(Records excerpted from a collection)
== == ==

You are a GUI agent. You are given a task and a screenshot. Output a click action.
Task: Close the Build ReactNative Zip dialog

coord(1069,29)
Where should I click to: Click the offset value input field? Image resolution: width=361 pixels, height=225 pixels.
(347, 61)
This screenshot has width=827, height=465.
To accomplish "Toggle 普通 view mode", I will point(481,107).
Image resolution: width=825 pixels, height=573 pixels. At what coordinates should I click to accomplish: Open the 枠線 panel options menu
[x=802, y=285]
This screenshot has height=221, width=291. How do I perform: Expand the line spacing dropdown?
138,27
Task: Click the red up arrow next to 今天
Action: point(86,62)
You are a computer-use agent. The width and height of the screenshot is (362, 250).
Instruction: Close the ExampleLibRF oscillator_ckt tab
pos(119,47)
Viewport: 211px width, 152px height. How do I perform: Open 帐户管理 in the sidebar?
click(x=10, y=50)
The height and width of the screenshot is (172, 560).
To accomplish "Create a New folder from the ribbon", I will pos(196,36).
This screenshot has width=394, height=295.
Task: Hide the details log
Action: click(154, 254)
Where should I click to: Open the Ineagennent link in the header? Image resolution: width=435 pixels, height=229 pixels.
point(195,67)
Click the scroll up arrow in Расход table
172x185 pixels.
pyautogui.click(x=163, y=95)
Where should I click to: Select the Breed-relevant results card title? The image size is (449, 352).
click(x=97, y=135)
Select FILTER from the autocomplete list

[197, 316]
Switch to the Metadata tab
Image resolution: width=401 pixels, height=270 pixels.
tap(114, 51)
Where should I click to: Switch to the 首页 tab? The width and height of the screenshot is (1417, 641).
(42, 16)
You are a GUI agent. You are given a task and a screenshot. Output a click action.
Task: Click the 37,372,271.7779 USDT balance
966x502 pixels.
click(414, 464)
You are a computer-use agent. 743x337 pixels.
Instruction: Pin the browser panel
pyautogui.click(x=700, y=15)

== == ==

Where a line above holds the string "agent", show that line.

You are a GUI agent. You are given a task and a screenshot. Output a click action.
You are a computer-use agent. The width and height of the screenshot is (362, 250).
You are a GUI agent. You are given a task and a screenshot. Output a click action.
You are a computer-use agent. 743x337 pixels.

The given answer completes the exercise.